Use reference diff to compare two cached Unity versions. The default symbol-only mode (--symbol <fqn>) returns a single before/after pair, and the opt-in path mode (--path <subpath> [--max-symbols N]) lists added / removed / changed type definitions in a directory.
Use reference resolve-symbol-at <project-rel-path> --line <n> --column <m> when the user is on a specific cursor position in a project file (Assets/... or Packages/...) and wants to see the canonical Unity reference for the type under the cursor. The tool is a thin wrapper: it reads the project file, extracts the identifier at the cursor, and feeds it through reference find-symbol + reference view for each cached version.

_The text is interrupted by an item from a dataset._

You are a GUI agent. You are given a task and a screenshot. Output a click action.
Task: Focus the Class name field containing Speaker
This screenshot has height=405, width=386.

Use reference embed-build + reference embed-search --query "..." for semantic / natural-language lookup when the user has a concept ("animator state callback") instead of an exact symbol name. The first call downloads the BGE-Small-EN ONNX model (~130MB, cached under the platform-default fastembed cache) and writes a per-version .unity-cli-index/embeddings.bin. Subsequent embed-search calls only run a single query embedding and a linear cosine scan over that file, so they stay fast. The result is sorted by score (cosine similarity, higher is closer); find-symbol and grep remain the right tools when the exact symbol name is already known.
Examples
- "Show me how Unity implements
Animator.Play so I can predict whether it allocates."
- "Compare
UnityWebRequest.Get between Unity 2022.3 and Unity 6 staging."
- "Confirm the exact signature of
EditorApplication.delayCall before I wire it into the build pipeline."
References
- runtime-checklist.md: runtime prerequisites and license acceptance before the first fetch.
- fetch-and-cache.md:
reference fetch, status, and clean command details and branch mapping per Unity version.
- symbol-lookup-playbook.md: the canonical reference → navigate → edit workflow when validating LLM-suggested Unity code.